▶ _Task directions_: Give back every entry exactly; drop the pictures.
============
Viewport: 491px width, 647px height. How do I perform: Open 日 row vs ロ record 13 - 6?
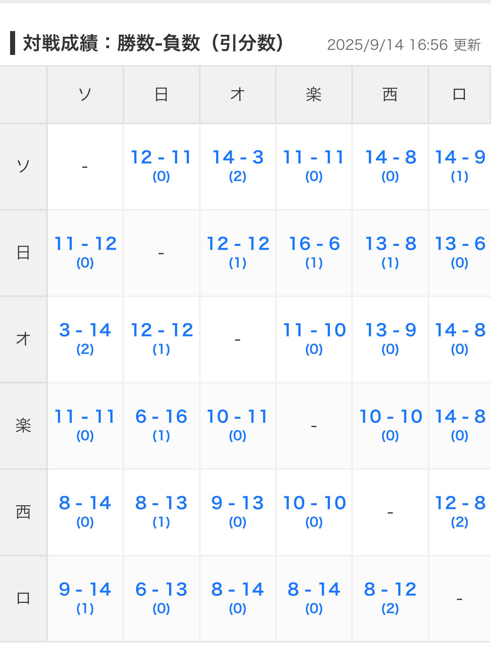[x=460, y=245]
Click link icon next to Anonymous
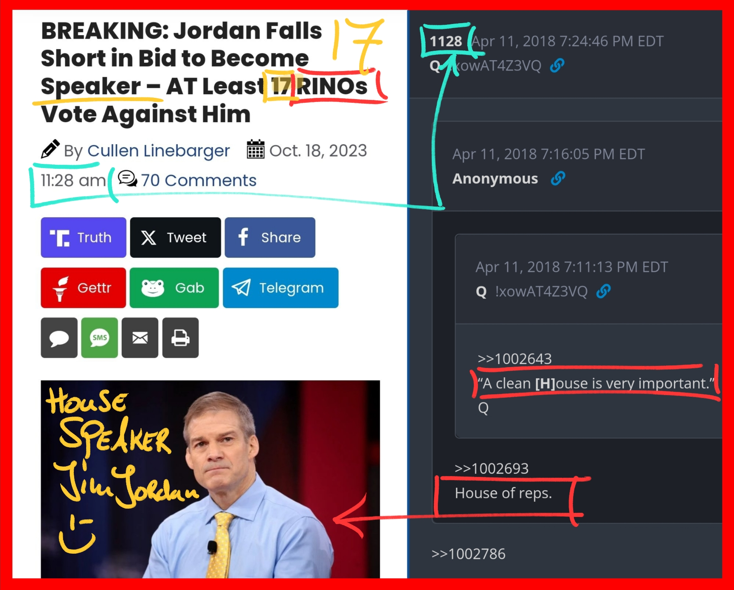Viewport: 734px width, 590px height. point(558,178)
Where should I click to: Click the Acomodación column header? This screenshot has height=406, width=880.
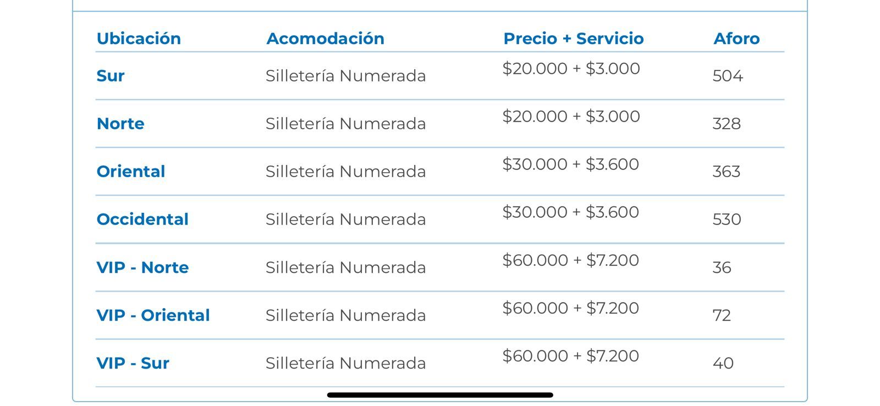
============
▶ _Answer for this exercise_:
Viewport: 491px width, 647px height. How do I perform: Open 日 row vs ロ record 13 - 6?
[x=460, y=245]
Click link icon next to Anonymous
Viewport: 734px width, 590px height. point(558,178)
Where should I click to: Click the Acomodación column header? This screenshot has height=406, width=880.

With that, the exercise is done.